Fall 1: Ohne Pass auf Reisen

Im ersten Fall kontrollierten die Beamten einen 27-jährigen Mann aus Guinea. Bei der Überprüfung seiner Dokumente stellte sich heraus, dass der Mann lediglich eine Duldung vorweisen konnte. Einen gültigen Reisepass besaß er nicht. Da eine Duldung rechtlich gesehen nicht für einen legalen Aufenthalt in Deutschland ausreicht – sondern lediglich die Abschiebung aussetzt – erwartet den Mann nun ein Strafverfahren wegen Verstoßes gegen das Aufenthaltsgesetz. Nach Rücksprache mit der zuständigen Ausländerbehörde wurde jedoch entschieden, dass keine Haftgründe vorliegen. Der 27-Jährige durfte seine Reise im Anschluss an die polizeiliche Sachbearbeitung fortsetzen.

Fall 2: „Märchenstunde“ ohne Fahrschein

Weniger glimpflich endete die Fahrt für einen 45-jährigen rumänischen Staatsangehörigen in einem weiteren ICE. Der wohnungslose Mann fiel den Fahndern auf und verstrickte sich in Widersprüche: Er gab an, aus München zu kommen und einen „unbekannten Freund“ besuchen zu wollen. Da der Mann bereits polizeibekannt ist und seine Geschichten unglaubwürdig wirkten, wurde er durchsucht. Gefährliche Gegenstände fanden die Beamten zwar nicht, dafür aber eine Lücke im Portemonnaie: Der 45-Jährige besaß keinen gültigen Fahrschein.
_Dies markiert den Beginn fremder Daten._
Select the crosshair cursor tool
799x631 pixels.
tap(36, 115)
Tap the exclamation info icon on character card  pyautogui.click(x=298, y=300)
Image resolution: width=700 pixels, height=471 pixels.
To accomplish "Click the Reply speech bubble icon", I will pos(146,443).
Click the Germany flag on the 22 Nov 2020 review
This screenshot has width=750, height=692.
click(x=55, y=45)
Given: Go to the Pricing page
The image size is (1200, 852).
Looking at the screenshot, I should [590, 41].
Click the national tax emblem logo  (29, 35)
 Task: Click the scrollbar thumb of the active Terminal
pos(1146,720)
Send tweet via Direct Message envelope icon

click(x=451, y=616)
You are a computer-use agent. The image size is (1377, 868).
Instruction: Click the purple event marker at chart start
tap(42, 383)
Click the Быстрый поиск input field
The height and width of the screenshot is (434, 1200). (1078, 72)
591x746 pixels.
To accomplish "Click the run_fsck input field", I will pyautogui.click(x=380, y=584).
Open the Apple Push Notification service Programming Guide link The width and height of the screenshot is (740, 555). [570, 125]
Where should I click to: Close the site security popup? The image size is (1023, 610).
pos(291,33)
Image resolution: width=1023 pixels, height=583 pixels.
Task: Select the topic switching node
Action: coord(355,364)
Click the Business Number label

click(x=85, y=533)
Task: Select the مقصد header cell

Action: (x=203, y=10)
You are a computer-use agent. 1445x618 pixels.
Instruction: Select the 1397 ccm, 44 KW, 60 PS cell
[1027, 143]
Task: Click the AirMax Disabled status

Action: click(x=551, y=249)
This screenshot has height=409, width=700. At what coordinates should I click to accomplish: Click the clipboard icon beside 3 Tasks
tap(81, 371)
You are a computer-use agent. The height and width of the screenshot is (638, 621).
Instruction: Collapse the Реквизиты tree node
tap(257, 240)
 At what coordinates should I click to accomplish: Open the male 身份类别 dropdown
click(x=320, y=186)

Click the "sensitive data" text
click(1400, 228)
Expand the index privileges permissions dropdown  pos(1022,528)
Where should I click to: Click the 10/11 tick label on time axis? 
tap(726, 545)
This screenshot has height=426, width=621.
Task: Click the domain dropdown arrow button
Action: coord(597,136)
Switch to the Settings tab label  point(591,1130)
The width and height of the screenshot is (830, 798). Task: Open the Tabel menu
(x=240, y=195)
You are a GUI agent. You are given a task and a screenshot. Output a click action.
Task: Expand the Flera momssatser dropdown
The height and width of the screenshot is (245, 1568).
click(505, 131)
Die Konsequenz: Ein hinzugerufener Zugbegleiter der Deutschen Bahn stellte eine Fahrpreisnacherhebung aus. Zudem fertigte die Polizei eine Strafanzeige wegen Erschleichens von Leistungen (Schwarzfahren). Für den Mann war die bequeme ICE-Reise am nächsten Halt in Ulm beendet – er musste den Zug verlassen.